Let’s not forget that Maryland taxpayers have already been flat-out lied to regarding taxes already collected for the purpose of meeting our transportation needs.
Every year Senator Miller has been one of the ringleaders who have raided hundreds of millions of dollars from the Transportation Trust Fund in order to spend that money on other stuff and balance the general fund. It’s the gas tax which funds the Transportation Trust Fund.
Without question it is correct that Maryland must fix, build and renovate roads across the state. But many of those projects could have been started and even finished if Senator Miller and Governor O’Malley had not allowed millions of dollars to be taken out of the Transportation Trust Fund.
“When there's a single thief, it's robbery. When there are a thousand thieves, it's taxation,” said Vanya Cohen.
In order to keep spending money, senator Miller and company are prepared to hit Marylanders with a long list of new taxes and fees, some of which include the gas tax increase, doubling the “flush” tax, increasing income taxes, reducing itemized deductions by 10 or 20 percent for certain taxpayers, and reducing the mortgage interest deduction.
And this list of increases doesn’t include the plan to shift the funding obligations for teacher pensions to the counties and Baltimore City.
Could Maryland have just one session of the General Assembly that does not include any new taxes or fees? Is that too much to ask from the politicians in Annapolis?
How about a session of the General Assembly that involves reducing waste and cutting spending for a change? How refreshing would it be for Marylanders if the General Assembly actually took into account the wallets of the taxpayers instead of dreaming up new ways to spend money? It’s always easy (and fun) to spend money when it is not yours.
Some reports estimate that Marylanders could see an increase of taxes and fees upwards of $500 a year.
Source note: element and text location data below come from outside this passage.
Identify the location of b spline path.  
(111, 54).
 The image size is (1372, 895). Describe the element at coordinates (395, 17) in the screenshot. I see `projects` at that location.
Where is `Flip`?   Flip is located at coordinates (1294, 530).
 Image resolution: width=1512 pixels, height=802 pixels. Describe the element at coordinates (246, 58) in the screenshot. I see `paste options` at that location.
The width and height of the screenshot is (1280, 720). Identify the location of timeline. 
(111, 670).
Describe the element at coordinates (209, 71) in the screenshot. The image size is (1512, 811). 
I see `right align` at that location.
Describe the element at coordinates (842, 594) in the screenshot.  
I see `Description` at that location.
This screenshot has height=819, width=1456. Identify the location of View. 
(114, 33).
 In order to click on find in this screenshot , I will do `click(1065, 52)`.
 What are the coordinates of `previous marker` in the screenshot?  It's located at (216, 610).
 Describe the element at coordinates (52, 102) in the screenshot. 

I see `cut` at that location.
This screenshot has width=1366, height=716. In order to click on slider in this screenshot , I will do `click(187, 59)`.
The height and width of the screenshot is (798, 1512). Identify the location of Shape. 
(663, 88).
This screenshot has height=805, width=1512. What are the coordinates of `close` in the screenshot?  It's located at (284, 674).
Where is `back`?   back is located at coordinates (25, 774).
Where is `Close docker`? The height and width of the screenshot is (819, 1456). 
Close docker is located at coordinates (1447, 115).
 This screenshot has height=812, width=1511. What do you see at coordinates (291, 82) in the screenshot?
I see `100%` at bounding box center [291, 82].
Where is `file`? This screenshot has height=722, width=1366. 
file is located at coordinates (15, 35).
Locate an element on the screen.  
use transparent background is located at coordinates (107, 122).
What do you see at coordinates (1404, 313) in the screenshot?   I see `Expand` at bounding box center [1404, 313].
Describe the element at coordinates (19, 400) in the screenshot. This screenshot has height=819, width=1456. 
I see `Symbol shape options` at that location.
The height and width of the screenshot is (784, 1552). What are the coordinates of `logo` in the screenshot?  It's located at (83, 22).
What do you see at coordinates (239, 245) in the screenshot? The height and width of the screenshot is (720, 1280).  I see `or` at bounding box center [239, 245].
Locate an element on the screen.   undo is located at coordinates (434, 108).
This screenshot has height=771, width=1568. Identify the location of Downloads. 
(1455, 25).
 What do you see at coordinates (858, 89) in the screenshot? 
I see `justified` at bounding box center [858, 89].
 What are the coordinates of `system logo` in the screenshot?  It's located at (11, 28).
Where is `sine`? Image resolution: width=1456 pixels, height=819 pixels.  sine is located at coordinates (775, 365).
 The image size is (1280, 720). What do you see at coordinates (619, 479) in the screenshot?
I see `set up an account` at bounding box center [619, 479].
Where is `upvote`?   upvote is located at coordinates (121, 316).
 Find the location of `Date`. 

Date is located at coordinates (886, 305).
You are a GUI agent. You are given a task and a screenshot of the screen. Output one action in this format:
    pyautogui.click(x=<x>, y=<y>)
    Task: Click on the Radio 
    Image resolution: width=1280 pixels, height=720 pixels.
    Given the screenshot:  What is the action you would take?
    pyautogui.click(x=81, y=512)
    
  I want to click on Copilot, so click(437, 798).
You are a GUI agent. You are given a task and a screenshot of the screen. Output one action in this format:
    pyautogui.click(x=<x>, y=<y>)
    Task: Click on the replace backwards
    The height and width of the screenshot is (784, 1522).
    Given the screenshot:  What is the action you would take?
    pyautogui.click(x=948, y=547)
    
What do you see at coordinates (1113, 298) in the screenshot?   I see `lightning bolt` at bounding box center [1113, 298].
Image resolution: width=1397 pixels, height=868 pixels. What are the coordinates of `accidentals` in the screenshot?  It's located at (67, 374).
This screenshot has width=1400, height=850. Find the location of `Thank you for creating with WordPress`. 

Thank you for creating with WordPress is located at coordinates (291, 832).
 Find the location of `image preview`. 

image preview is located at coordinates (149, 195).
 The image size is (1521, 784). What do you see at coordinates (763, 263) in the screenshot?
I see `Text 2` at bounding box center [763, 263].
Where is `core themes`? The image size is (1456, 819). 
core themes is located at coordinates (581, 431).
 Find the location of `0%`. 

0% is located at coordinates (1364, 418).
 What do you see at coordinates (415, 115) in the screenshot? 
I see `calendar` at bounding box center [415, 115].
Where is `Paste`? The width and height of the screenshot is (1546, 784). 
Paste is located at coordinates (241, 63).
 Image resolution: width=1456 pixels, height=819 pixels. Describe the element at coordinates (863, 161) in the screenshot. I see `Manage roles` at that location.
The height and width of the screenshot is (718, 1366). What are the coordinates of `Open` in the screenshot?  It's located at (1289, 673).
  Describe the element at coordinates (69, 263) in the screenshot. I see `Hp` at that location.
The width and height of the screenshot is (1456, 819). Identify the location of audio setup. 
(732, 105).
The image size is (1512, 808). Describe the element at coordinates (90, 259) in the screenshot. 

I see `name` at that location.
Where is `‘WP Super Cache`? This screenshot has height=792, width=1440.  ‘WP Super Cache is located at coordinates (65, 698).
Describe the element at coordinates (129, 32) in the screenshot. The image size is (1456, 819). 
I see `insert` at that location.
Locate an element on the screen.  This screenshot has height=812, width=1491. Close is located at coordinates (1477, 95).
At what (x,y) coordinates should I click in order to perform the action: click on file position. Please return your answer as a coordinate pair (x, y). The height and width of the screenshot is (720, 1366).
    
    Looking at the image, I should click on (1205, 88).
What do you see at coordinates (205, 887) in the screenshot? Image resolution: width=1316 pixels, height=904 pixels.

And that is just from this meeting of the General Assembly.
It is tiring and stressful for many Marylanders anytime the General Assembly meets because every time this bunch gets together, more money is missing from the wallets of Marylanders.
Cronyism and career politicians are making it more and more difficult for more Marylanders to stay in the state they love.
Sometimes, as the humorist Gerald Barzan once said: “Taxation with representation ain’t so hot either.”